» Problem details
When you reach the line containing "This screenshot has width=1223, height=614." in the records below, start copying exactly, and stop once you have copied the line containing "Task: Click NRIUDI in the word list".

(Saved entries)

▬▬▬▬▬▬▬▬▬▬

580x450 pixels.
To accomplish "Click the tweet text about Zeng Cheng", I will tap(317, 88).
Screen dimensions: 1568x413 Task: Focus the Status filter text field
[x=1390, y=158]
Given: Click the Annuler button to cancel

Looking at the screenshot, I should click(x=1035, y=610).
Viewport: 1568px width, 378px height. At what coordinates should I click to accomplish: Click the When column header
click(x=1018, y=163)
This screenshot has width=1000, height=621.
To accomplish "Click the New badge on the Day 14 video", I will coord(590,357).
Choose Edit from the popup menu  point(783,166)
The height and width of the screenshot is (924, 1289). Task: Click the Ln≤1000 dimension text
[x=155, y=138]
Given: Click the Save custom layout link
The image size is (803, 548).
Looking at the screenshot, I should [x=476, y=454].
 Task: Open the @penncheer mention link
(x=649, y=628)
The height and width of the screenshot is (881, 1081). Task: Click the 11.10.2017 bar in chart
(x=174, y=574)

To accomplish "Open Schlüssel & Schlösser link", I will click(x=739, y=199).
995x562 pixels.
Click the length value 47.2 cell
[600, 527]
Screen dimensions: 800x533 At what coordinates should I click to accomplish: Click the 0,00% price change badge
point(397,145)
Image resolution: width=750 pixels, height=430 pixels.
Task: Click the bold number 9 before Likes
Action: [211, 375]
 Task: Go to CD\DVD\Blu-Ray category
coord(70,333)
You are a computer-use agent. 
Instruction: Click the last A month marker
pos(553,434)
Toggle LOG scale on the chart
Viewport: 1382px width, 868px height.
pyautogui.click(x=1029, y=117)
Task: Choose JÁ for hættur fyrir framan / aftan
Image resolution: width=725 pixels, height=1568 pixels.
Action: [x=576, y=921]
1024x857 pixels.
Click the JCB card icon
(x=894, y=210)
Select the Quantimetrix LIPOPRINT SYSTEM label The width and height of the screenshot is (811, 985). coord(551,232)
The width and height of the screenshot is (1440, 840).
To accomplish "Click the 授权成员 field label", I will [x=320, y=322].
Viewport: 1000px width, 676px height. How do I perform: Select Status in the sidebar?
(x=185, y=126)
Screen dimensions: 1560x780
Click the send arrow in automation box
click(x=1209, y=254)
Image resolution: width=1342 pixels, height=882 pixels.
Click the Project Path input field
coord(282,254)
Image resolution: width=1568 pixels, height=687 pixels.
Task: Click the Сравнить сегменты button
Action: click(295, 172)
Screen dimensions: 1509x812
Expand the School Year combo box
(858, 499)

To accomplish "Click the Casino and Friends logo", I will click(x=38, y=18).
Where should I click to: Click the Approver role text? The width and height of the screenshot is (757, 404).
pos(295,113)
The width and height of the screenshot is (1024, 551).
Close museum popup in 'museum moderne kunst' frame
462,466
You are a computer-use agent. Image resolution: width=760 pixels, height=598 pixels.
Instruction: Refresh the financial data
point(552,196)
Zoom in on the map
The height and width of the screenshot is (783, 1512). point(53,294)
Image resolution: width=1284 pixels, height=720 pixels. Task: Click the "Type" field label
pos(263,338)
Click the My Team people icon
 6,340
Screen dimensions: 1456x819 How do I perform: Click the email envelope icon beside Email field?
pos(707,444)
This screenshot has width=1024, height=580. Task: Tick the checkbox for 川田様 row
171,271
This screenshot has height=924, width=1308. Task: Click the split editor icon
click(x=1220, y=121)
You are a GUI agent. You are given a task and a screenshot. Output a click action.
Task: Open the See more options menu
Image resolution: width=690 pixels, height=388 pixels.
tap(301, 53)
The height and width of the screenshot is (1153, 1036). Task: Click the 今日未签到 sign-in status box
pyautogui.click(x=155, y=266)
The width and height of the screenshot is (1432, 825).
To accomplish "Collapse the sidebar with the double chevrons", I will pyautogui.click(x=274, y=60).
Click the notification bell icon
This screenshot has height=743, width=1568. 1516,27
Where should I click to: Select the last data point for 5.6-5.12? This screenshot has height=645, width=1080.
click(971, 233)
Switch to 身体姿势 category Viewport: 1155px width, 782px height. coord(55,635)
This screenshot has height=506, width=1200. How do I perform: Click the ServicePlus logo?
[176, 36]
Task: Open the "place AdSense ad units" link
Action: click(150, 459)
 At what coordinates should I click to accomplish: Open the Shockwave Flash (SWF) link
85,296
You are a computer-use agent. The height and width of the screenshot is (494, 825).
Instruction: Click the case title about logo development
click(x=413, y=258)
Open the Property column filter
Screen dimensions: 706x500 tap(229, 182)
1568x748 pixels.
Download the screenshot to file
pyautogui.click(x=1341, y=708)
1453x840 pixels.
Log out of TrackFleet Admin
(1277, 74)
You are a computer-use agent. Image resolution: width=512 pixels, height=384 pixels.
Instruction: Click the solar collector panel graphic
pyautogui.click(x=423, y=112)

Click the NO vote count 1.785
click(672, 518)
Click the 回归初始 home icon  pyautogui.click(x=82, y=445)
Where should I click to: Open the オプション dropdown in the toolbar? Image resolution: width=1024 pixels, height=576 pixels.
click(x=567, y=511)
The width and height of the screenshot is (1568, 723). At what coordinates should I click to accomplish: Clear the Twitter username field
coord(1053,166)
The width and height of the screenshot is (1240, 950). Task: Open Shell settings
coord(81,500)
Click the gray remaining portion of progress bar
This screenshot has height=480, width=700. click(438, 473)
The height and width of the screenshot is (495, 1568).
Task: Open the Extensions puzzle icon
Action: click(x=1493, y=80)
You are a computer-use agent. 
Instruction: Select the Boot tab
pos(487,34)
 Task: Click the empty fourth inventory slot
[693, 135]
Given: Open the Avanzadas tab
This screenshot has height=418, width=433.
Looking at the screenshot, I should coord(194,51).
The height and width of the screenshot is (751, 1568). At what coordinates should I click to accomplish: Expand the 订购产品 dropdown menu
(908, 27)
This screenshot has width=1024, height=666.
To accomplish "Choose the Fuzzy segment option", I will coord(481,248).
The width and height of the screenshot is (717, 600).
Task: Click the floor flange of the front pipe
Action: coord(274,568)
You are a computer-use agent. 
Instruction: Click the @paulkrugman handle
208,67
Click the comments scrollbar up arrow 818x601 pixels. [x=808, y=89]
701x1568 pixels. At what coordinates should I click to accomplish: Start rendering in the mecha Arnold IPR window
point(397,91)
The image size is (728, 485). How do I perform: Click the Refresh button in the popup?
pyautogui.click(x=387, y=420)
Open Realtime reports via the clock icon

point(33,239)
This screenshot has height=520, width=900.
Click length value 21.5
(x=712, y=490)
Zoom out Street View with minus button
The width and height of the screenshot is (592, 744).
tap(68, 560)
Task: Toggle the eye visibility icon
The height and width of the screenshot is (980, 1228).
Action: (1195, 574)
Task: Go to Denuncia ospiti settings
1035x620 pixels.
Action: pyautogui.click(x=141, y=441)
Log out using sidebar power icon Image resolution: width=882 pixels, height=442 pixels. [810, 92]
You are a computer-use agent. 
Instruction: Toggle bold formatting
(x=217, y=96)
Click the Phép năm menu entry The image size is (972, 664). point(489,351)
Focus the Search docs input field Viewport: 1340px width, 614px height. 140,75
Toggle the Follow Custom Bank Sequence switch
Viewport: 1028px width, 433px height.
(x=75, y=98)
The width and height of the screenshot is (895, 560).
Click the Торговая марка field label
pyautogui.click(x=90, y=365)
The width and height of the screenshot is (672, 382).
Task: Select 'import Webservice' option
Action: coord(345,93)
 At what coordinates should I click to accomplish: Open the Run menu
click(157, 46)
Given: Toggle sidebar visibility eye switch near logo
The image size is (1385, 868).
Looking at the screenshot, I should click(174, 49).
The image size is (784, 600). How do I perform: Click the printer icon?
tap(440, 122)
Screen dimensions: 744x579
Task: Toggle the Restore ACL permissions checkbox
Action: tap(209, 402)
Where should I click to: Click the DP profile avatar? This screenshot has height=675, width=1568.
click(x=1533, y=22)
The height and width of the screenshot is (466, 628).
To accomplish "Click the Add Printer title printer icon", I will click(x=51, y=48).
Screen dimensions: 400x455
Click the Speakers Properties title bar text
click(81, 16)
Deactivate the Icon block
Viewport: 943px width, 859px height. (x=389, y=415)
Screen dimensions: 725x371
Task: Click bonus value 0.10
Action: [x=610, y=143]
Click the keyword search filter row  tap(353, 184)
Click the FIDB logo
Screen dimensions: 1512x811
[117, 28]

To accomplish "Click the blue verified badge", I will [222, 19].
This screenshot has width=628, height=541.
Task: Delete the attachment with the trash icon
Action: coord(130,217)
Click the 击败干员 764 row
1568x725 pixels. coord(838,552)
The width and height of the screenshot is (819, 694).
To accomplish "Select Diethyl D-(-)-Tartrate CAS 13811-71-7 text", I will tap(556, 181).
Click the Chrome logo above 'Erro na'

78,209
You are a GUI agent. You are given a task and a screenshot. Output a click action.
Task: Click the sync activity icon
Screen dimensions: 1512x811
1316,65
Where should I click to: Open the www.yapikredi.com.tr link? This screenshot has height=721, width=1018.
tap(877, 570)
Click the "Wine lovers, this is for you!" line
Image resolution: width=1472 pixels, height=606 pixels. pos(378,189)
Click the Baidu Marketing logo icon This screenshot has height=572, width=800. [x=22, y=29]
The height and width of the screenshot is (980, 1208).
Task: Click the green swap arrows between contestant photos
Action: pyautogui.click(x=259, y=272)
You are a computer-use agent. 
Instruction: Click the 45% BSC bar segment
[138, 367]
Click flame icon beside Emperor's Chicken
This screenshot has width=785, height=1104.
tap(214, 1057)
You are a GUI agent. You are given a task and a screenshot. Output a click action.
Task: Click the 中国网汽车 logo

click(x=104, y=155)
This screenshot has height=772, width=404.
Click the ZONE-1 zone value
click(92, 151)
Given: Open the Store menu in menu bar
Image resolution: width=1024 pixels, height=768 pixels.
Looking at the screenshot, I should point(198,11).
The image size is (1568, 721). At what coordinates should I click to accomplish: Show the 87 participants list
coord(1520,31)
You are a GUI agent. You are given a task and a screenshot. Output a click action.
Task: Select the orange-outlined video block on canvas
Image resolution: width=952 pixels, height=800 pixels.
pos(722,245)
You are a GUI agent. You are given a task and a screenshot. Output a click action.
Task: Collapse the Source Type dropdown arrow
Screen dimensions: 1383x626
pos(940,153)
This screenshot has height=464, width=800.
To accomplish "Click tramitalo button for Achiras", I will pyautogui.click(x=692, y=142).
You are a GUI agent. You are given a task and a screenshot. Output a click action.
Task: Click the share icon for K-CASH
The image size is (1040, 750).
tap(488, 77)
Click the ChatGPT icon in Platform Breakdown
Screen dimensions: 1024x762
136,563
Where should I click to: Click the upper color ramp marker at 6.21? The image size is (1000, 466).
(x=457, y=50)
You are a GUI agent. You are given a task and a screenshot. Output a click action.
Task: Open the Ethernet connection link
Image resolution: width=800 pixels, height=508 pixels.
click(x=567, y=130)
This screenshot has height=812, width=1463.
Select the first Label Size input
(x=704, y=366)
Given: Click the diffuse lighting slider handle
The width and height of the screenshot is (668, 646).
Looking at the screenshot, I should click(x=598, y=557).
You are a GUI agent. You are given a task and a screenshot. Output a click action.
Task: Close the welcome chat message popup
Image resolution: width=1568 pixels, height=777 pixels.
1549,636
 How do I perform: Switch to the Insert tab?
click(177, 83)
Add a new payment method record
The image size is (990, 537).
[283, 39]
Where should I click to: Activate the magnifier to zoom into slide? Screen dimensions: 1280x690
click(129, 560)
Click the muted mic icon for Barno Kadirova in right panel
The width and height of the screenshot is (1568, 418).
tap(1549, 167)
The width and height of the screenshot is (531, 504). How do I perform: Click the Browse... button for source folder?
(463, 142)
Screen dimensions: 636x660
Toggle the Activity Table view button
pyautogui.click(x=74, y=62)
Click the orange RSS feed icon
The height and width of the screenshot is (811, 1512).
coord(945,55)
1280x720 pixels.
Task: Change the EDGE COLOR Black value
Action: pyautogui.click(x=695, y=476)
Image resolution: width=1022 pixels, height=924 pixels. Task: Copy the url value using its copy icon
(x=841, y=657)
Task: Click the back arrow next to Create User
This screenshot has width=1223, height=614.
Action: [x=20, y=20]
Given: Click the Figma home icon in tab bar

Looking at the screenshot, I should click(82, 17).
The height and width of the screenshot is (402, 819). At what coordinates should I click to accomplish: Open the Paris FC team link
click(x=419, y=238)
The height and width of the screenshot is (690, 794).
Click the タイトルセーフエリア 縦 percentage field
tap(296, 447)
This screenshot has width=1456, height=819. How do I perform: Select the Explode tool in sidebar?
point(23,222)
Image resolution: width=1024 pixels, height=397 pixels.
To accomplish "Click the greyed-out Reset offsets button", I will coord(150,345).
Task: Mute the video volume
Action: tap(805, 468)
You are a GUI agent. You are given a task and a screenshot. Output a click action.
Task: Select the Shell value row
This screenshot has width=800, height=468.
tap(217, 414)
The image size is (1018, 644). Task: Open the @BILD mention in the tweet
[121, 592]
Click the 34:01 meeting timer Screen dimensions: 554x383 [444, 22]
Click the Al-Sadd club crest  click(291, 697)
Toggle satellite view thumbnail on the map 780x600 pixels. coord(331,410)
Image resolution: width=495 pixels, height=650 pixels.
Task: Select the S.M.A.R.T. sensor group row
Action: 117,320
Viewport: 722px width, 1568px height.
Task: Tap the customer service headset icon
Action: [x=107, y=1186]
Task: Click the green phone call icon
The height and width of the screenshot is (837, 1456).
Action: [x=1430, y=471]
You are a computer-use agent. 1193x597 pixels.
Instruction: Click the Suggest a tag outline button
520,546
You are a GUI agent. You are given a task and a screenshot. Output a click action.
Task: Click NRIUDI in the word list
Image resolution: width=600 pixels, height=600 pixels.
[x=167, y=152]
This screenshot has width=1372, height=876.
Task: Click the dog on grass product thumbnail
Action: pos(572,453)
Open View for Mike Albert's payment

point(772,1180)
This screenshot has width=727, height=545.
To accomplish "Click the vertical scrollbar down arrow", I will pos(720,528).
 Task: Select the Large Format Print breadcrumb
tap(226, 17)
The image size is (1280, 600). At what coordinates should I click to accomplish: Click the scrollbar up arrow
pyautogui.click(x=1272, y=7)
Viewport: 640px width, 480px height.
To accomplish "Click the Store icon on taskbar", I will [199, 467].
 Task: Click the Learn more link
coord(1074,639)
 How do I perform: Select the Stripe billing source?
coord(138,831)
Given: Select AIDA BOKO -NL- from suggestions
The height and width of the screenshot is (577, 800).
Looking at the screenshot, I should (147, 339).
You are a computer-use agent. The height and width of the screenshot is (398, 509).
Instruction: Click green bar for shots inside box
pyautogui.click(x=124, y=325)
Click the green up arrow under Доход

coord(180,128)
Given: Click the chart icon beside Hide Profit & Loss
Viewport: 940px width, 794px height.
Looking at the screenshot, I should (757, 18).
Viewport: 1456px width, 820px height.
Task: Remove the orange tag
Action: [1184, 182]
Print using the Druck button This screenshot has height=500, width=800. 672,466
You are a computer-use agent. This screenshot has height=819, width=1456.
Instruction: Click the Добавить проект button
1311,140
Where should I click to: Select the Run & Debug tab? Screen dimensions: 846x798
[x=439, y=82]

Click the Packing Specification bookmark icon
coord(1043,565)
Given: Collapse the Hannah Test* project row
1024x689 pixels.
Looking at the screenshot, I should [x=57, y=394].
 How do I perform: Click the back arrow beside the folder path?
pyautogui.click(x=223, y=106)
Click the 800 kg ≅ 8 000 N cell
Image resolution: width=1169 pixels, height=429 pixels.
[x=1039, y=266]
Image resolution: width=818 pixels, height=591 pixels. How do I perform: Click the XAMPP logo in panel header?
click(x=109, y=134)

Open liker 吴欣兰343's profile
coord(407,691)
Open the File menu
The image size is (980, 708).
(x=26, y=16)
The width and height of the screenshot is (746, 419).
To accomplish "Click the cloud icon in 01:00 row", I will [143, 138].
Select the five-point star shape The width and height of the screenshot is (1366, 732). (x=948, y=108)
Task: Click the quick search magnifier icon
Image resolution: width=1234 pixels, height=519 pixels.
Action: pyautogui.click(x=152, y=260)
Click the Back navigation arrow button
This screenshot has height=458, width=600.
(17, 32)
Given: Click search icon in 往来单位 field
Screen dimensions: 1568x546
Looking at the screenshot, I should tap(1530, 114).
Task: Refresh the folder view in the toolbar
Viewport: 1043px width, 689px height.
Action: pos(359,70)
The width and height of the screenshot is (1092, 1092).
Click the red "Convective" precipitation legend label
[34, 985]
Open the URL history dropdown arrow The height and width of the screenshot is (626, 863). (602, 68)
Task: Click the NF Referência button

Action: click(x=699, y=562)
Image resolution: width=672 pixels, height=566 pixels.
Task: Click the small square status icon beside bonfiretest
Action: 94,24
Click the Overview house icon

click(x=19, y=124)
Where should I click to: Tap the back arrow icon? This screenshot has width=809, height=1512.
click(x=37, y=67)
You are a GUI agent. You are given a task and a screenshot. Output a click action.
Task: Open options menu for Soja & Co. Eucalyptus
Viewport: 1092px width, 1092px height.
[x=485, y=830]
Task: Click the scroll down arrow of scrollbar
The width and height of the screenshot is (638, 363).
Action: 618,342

▬▬▬▬▬▬▬▬▬▬

» Final answer
This screenshot has width=1223, height=614.
Action: [x=20, y=20]
Given: Click the Figma home icon in tab bar

Looking at the screenshot, I should click(82, 17).
The height and width of the screenshot is (402, 819). At what coordinates should I click to accomplish: Open the Paris FC team link
click(x=419, y=238)
The height and width of the screenshot is (690, 794).
Click the タイトルセーフエリア 縦 percentage field
tap(296, 447)
This screenshot has width=1456, height=819. How do I perform: Select the Explode tool in sidebar?
point(23,222)
Image resolution: width=1024 pixels, height=397 pixels.
To accomplish "Click the greyed-out Reset offsets button", I will coord(150,345).
Task: Mute the video volume
Action: tap(805, 468)
You are a GUI agent. You are given a task and a screenshot. Output a click action.
Task: Select the Shell value row
This screenshot has width=800, height=468.
tap(217, 414)
The image size is (1018, 644). Task: Open the @BILD mention in the tweet
[121, 592]
Click the 34:01 meeting timer Screen dimensions: 554x383 [444, 22]
Click the Al-Sadd club crest  click(291, 697)
Toggle satellite view thumbnail on the map 780x600 pixels. coord(331,410)
Image resolution: width=495 pixels, height=650 pixels.
Task: Select the S.M.A.R.T. sensor group row
Action: 117,320
Viewport: 722px width, 1568px height.
Task: Tap the customer service headset icon
Action: [x=107, y=1186]
Task: Click the green phone call icon
The height and width of the screenshot is (837, 1456).
Action: [x=1430, y=471]
You are a computer-use agent. 1193x597 pixels.
Instruction: Click the Suggest a tag outline button
520,546
You are a GUI agent. You are given a task and a screenshot. Output a click action.
Task: Click NRIUDI in the word list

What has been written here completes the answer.